Hi guys... I left my husband in Aug ..right before his deployment. I caught him on hook up sites talking to ex's and a severe problem with porn. This isn't the first time. I SAID enough is enough and left. Here I am getting our Home ready for deployment and running around doing errands happy get our Home cozy for us. Up to that event we were having troubles because of his coldness. Distant telling me f all this lovey dovey **** we got **** to do. He seemed weird like he was annoyed of me. Since he's been gone he's attempted to get back with me but he wants to get back without changing his addictions deal breakers or gaining back my trust.I noticed that when I gave in easy in past he treated me great n did whatever it TOOK. Now that I stick for myself and tell him my worth he's gotten rude mean distant hostile disrespectful. Flirting with women on fb . Following Asian ****s on fb. For the longest he didn't want divorce but the more he kept being disrespectful more I pushed for one because I see no change.

So now icing on the cake in our marriage his ex wife was a nightmare his mother etc etc so he cut them out his life. He even said they cause to, much ****. Now that we are on bad terms there all on his fb but his family he lost is cut off. I'm like so much **** that did to harass me n cause damage. I feel betrayed. He's never there for me. He lies skit but then acts hot and cold. Hurts so bad... So other. 

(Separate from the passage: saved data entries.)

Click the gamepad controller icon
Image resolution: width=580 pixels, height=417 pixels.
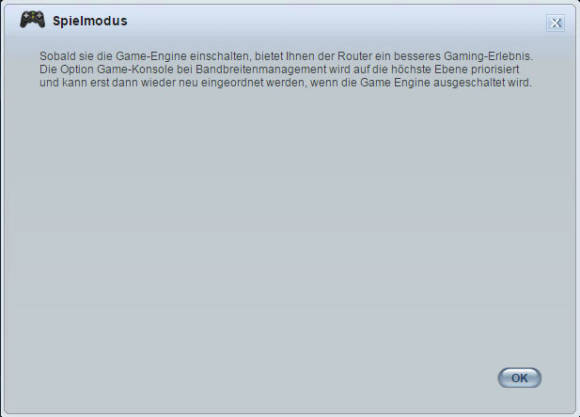(x=33, y=20)
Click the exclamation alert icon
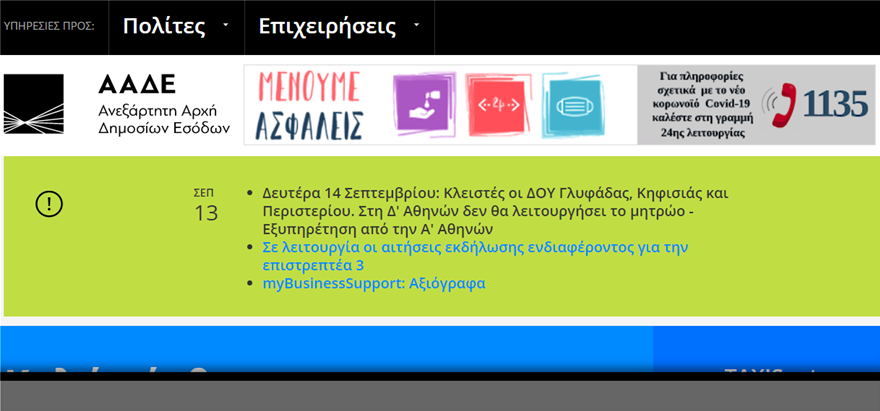880x411 pixels. tap(49, 204)
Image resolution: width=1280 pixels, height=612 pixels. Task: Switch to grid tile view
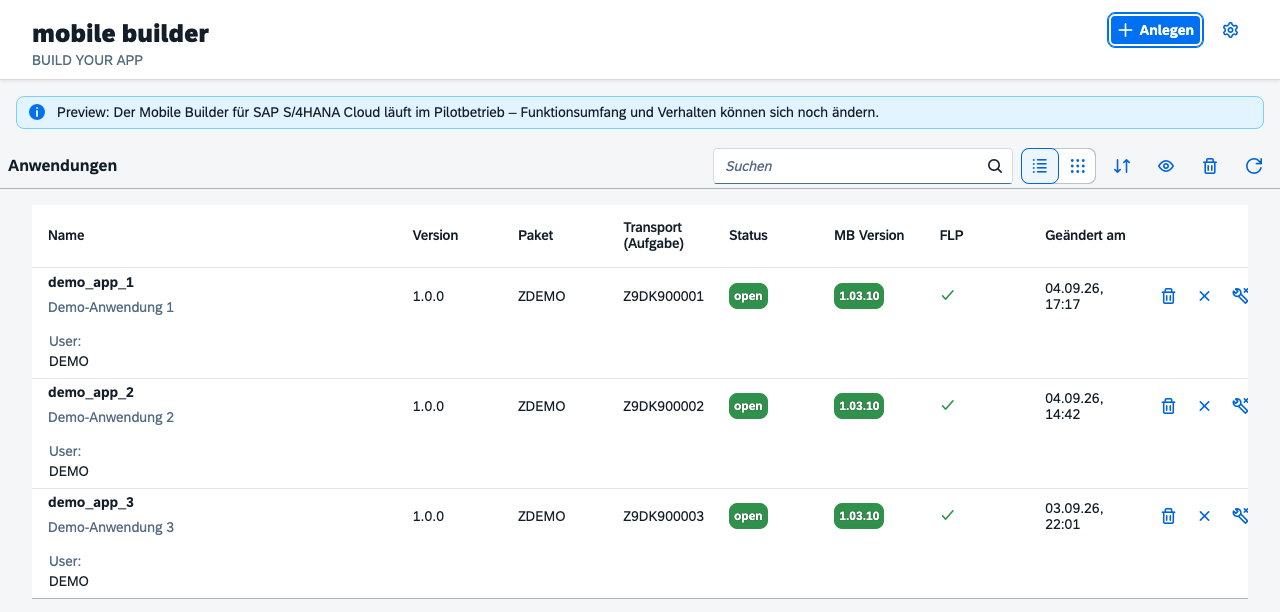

So other day he calls and he says I'm not good for you. We don't get along at all. You make progress so difficult. I SAID why don't you try earn my trust back for us? I've given you what is needed since Sept ABD I have yet to see it. All I see is talk. He goes its pointless now. I was so hurt when he said that because I been fighting for this marriage the right way. I make him feel worth fighting for when I know he's not but makes me who I have never ever betrayed him not worth doing anything for. He says this convo is pointless you're attitude is what I hate... I'm not good enough same thing I'm like we dint get along because of his actions. So I ask him if he wants divorce he says yea then quickly has to go. I tell him so what was whole point of the convo... And he gives me the silent treatment. I feel confused. Sometimes he seems he wants us then he gives these hot cold why. What should I.do. should I just move on back off. Should I talk about our marriage anymore. I'm trying more then he is. Sigh feel like soul is dead. Ps we got kids. Why is he acting this way towards me. I keep blaming myself. Feel guilty I just refuse to let him back in without him doing anything to gain trust back. And feel guilty ib lost opportunity for him to change maybe. :_( thanks guys
_Posted via Mobile Device_


----------



## JohnC_depressed (Dec 6, 2012)

mamifelger30 said:


> Hi guys... I left my husband in Aug ..right before his deployment. I caught him on hook up sites talking to ex's and a severe problem with porn. This isn't the first time. I SAID enough is enough and left. Here I am getting our Home ready for deployment and running around doing errands happy get our Home cozy for us. Up to that event we were having troubles because of his coldness. Distant telling me f all this lovey dovey **** we got **** to do. He seemed weird like he was annoyed of me. Since he's been gone he's attempted to get back with me but he wants to get back without changing his addictions deal breakers or gaining back my trust.I noticed that when I gave in easy in past he treated me great n did whatever it TOOK. Now that I stick for myself and tell him my worth he's gotten rude mean distant hostile disrespectful. Flirting with women on fb . Following Asian ****s on fb. For the longest he didn't want divorce but the more he kept being disrespectful more I pushed for one because I see no change.
> 
> So now icing on the cake in our marriage his ex wife was a nightmare his mother etc etc so he cut them out his life. He even said they cause to, much ****. Now that we are on bad terms there all on his fb but his family he lost is cut off. I'm like so much **** that did to harass me n cause damage. I feel betrayed. He's never there for me. He lies skit but then acts hot and cold. Hurts so bad... So other.
> 
> ...



Still a little confused by your post. He is deployed now?? He wants to divorce still?? You guys have kids and he does not want to try and work things out??? Not sure what you mean:scratchhead:.


----------



## mamifelger30 (Sep 16, 2013)

Yes he's deployed . I left him right before he left. Fir longest he didn't want divorce but bc wanted to get back without changing . But since I showed him enough is enough n he has to prove to me he now seems to not want to work out . He never tells me directly. Never tells me just v says I'm no good for you... We don't get along its to late for me to prove my love when I.been waiting since Sep .. but he will avoid the divorce talk
_Posted via Mobile Device_


----------